Now I don’t know what my grandmother was thinking when she offered up her prayer in that hospital. When she said, “Lord, let him live, to help me raise the children.” I cannot say is she spoke with the confidence of one who is assured of success, or with the nagging doubts that can plague us, or even without hope at all. But what I do know is that when her family experienced tragedy, she clung to God as tightly as she could. 

Eventually they found a doctor who was willing to operate.  The family held their breaths. Finally, after hours of waiting, they were given the news. He had lost more than 20 feet of intestines and both of his arms, but somehow he had survived

Papaw lived twelve more years. He learned to use prosthetic arms. My mom says he got so good with those hooks that he could pick up a piece of cigarette ash. Recently I stumbled across a bunch of old pictures, and saw a couple of him holding two smallmouth bass he’d caught. He loved to go fishing, Mom tells me. While Mamaw taught, making money for the family, he stayed home and took care of the children. I guess he was a stay at home dad way before it was cool.

When my mother was eighteen, Papaw died. He died of depression by way of his own hand. Suicide is no easy thing for a family to go through. The loss is painful, and it is made more so because your anger is pointed in the same direction.

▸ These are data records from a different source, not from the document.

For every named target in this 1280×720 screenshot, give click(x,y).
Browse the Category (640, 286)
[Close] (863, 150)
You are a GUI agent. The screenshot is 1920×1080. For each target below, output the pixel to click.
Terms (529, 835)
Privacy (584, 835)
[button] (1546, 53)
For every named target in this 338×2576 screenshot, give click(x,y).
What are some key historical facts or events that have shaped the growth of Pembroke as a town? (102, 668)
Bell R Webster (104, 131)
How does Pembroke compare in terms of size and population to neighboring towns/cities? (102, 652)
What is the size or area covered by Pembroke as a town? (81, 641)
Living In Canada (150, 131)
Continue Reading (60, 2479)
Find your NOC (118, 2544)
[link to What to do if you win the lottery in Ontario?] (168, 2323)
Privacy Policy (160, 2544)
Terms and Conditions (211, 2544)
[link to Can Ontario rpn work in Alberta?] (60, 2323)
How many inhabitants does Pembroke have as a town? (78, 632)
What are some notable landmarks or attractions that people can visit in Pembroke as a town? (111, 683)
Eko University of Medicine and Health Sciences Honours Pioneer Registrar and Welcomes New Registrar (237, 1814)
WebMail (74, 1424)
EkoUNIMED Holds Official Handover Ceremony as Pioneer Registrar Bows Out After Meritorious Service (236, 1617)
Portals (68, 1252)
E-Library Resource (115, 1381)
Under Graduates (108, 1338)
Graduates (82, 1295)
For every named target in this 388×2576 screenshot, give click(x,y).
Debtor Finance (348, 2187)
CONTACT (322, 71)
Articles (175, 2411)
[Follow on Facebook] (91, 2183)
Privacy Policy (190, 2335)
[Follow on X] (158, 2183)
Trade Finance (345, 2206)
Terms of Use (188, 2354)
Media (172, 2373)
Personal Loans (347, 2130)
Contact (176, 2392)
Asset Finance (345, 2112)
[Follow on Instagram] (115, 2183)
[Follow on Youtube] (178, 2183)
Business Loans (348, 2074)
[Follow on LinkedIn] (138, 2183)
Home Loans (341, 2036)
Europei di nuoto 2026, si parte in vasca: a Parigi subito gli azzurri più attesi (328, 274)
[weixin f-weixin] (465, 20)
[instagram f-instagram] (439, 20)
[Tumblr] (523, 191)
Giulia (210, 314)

They come together in a tornado of emotion that seeks to consume you. But in the midst of that suffering and pain, the family remembered Mamaw’s prayer. God kept him alive until all the children were raised. And they clung all the more tightly to God.

The scriptures don’t tell us that God will give us everything we want, or give us a clear set of steps to guarantee getting our way in the world.  What they do tell us, is that God loves us, and promises to be with us through everything that we do. And that the God we have, is a God worth putting our trust in.